List every line below containing "agent".
(SOURCE MATERIAL)
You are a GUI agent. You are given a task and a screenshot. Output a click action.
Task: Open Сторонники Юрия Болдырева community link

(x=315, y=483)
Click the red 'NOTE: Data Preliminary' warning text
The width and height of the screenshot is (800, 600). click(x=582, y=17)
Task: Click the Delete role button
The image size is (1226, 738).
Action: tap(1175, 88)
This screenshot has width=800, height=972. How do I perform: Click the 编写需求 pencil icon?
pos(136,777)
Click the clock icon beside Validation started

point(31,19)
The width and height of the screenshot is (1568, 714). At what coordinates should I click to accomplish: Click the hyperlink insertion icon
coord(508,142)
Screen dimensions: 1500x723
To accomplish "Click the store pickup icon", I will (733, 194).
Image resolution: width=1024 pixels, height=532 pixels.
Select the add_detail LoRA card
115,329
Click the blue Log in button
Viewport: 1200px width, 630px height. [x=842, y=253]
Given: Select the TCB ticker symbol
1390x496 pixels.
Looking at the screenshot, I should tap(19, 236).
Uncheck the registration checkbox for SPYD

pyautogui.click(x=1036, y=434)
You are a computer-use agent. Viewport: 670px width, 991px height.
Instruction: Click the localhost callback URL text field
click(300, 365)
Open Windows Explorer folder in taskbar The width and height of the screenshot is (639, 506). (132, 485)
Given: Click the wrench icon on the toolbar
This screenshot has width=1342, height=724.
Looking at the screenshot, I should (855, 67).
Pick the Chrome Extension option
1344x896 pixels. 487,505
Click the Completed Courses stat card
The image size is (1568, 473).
(End SOURCE MATERIAL)
**EXERCISE RESULT**.
You are a GUI agent. You are given a task and a screenshot. Output a click action.
You are a computer-use agent. Viewport: 670px width, 991px height.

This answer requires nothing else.